Given instruction -> Extract each line of the records below that contains the word "should".

[Dataset items]
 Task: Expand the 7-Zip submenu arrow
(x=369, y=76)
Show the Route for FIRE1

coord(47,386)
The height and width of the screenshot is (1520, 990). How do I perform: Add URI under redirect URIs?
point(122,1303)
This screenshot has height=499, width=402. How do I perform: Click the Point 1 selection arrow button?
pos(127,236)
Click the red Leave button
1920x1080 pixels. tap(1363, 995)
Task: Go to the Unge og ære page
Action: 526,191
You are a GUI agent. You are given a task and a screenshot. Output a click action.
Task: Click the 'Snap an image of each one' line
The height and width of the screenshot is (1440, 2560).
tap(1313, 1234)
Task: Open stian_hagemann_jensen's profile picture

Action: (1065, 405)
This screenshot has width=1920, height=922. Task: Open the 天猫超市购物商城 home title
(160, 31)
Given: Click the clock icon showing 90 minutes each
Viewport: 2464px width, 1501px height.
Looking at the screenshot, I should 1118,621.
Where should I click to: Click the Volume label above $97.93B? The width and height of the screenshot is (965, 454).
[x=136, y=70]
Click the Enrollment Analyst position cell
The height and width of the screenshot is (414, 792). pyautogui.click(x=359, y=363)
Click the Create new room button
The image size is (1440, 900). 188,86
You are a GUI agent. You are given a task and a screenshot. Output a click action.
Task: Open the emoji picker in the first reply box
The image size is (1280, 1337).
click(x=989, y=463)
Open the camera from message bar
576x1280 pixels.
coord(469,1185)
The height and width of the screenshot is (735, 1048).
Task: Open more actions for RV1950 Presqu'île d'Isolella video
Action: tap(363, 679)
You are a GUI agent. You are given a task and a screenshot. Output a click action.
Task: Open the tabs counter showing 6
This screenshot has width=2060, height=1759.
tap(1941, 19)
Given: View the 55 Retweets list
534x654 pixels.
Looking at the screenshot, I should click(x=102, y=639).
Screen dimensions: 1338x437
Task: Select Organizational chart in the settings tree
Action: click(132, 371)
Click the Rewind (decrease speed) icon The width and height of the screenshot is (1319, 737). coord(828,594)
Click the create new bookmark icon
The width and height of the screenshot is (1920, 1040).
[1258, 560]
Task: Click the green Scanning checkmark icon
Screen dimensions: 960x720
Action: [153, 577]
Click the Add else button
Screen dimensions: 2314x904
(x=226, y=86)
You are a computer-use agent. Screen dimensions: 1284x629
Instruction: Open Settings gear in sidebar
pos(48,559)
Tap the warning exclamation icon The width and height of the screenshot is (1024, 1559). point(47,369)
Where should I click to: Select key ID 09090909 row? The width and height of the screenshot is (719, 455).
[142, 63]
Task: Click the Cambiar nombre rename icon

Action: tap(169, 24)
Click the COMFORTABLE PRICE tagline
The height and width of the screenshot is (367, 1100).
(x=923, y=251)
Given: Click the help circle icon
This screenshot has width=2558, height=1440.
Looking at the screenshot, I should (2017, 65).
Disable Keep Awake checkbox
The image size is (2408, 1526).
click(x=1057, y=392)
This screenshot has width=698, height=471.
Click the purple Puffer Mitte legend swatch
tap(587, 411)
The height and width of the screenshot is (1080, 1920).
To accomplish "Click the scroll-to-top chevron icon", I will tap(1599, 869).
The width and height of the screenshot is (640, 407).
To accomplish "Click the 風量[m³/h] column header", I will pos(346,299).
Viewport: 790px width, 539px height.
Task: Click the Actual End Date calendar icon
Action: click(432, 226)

Problem solution ->
Looking at the screenshot, I should 1118,621.
Where should I click to: Click the Volume label above $97.93B? The width and height of the screenshot is (965, 454).
Looking at the screenshot, I should click(x=102, y=639).
Where should I click to: Select key ID 09090909 row? The width and height of the screenshot is (719, 455).
Looking at the screenshot, I should (2017, 65).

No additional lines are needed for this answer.